II Medizinische Klinik, Technische Universität München, 81675 Munich, Germany.
Proc Natl Acad Sci U S A. 2011 Jun 14;108(24):9945-50. doi: 10.1073/pnas.1100890108. Epub 2011 May 31.
Pancreatic ductal adenocarcinoma (PDAC) is a fatal disease with poor patient outcome often resulting from late diagnosis in advanced stages. To date methods to diagnose early-stage PDAC are limited and in vivo detection of pancreatic intraepithelial neoplasia (PanIN), a preinvasive precursor of PDAC, is impossible. Using a cathepsin-activatable near-infrared probe in combination with flexible confocal fluorescence lasermicroscopy (CFL) in a genetically defined mouse model of PDAC we were able to detect and grade murine PanIN lesions in real time in vivo. Our diagnostic approach is highly sensitive and specific and proved superior to clinically established fluorescein-enhanced imaging. Translation of this endoscopic technique into the clinic should tremendously improve detection of pancreatic neoplasia, thus reforming management of patients at risk for PDAC.
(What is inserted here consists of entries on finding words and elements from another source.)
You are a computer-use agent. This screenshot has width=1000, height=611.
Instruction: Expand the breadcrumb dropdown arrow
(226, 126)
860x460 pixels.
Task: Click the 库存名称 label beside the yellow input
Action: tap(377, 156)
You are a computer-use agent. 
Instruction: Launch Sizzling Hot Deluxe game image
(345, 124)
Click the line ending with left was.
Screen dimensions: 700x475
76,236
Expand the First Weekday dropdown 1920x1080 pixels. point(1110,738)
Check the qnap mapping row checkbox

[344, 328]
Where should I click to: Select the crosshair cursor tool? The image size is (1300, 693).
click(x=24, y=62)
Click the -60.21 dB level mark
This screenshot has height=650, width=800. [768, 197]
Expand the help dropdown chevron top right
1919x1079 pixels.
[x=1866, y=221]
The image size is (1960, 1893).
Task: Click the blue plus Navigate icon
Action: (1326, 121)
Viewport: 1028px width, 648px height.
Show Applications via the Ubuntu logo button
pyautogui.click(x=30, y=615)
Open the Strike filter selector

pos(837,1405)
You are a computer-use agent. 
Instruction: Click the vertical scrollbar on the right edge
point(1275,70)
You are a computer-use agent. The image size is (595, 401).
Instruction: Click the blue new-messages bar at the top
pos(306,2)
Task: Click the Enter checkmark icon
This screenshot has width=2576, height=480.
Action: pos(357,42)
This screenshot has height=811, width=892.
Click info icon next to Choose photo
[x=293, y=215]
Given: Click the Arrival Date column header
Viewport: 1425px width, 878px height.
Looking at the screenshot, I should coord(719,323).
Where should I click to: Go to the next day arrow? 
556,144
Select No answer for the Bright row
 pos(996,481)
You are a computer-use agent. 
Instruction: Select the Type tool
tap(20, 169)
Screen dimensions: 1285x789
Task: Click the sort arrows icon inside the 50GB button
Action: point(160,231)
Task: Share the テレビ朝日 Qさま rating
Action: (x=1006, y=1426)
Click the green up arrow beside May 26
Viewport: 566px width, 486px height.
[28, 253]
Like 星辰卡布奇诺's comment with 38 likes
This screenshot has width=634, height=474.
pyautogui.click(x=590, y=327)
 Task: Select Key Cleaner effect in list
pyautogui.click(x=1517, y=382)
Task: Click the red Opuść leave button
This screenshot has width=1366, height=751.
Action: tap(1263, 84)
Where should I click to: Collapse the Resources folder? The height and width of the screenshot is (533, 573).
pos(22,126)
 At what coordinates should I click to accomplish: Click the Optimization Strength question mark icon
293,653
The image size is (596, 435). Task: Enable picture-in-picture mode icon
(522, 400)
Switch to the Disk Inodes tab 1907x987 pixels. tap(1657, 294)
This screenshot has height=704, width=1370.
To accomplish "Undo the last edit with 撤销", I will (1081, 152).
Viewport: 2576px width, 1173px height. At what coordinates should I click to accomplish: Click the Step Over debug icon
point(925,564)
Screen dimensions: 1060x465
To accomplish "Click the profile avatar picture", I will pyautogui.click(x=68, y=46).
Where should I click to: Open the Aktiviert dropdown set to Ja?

胰腺导管腺癌 (PDAC) 是一种致命疾病,患者预后不良,通常是由于晚期诊断所致。迄今为止,诊断早期 PDAC 的方法有限,并且无法在体内检测胰腺上皮内瘤变 (PanIN),后者是 PDAC 的一种侵袭前前体。我们使用组织蛋白酶激活型近红外探针结合柔性共聚焦荧光激光显微镜 (CFL),在 PDAC 的基因定义小鼠模型中,能够实时体内检测和分级小鼠 PanIN 病变。我们的诊断方法具有高度的敏感性和特异性,优于临床现有的荧光素增强成像。将这种内镜技术转化为临床应用,应该会极大地提高胰腺肿瘤的检测率,从而改变 PDAC 高危患者的管理方式。